> **Given request 1**: Answer each question from the passage given, one line per answer: (a) How many algebraic equations are in the system obtained by collocating Equation (38)? (b) What function is taken as the weight function? (c) What does the norm with subscript w_k stand for?
> **Given request 2**: Decide whether each statement agrees with the passage given, answering yes or no and quoting the deciding words: (a) The error bound is computed for the residual function in a weighted Sobolev space. (b) The approximate solution is obtained without using (32). (c) The Vieta–Fibonacci-weighted Sobolev space is given a norm but no semi-norm.

Collocating Equation (38) at roots of the ${\mathcal{VF}}_{N+2}\left(t\right)$ (${\mathcal{VF}}_{N+2}\left(t\right)$ is of degree $N+1$) results in a system involving $(N+1)$ algebraic equations. By solving the resultant system and using (32), an approximate solution is obtained.

6. Error Bound

In this section, an error bound for the residual function is computed in a weighted Sobolev space. Let $\mathsf{\Omega }=\left\{\mathcal{X}\right|\parallel \mathcal{X}{\parallel }_C\le 1\}$ and $w\left(t\right)=\sqrt{t-t^2}$ be the weight function. The Vieta–Fibonacci-weighted Sobolev space is introduced as follows:

$${\mathcal{H}}_w^s\left(\mathsf{\Omega }\right)={\left\{v\right|v\mathrm{is}\mathrm{measurable}\mathrm{and}\parallel v\parallel }_{s,w}<\infty \},s\in \mathbb{N}\cup \left\{0\right\},$$

equipped with the following norm and semi-norm:

$${\parallel v\parallel }_{s,w}={\left(\sum _{k=0}^s\parallel \frac{d^{k}v\left(t\right)}{d{t}^k}{\parallel }_{w_k}^2\right)}^{\frac{1}{2}},{\left|v\right|}_{s,w}=\parallel \frac{d^{s}v\left(t\right)}{d{t}^s}{\parallel }_{w_s},$$

where ${\parallel .\parallel }_{w_k}$ stands for the known $L^2$-norm.

> **Information provided**:
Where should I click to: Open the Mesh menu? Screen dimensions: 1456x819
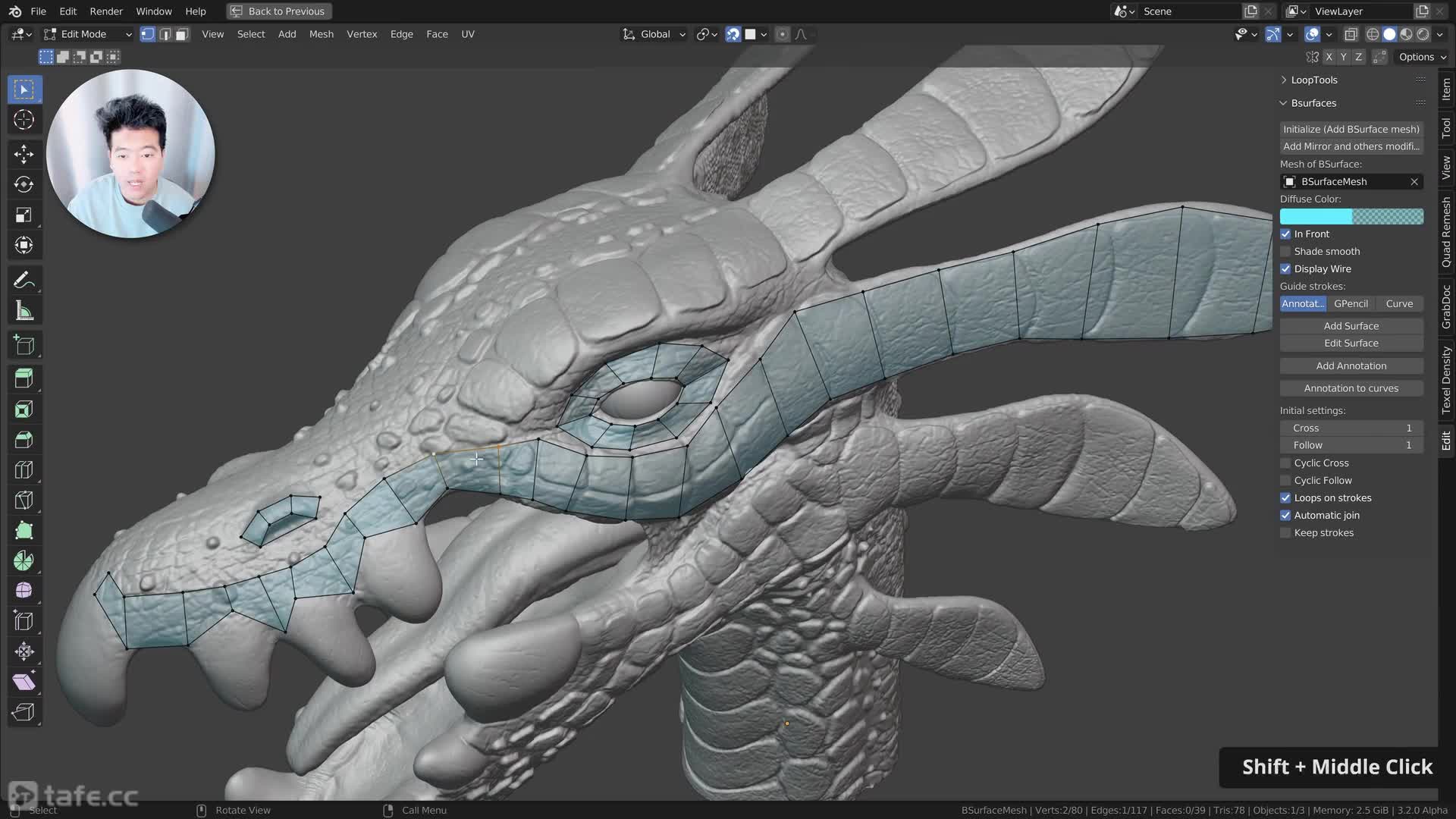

> **Answer 1**:
(a) (N+1) algebraic equations.
(b) w(t) = √(t − t²).
(c) The known L²-norm.

> **Answer 2**:
(a) Yes: "an error bound for the residual function is computed in a weighted Sobolev space"
(b) No: "By solving the resultant system and using (32), an approximate solution is obtained"
(c) No: "equipped with the following norm and semi-norm"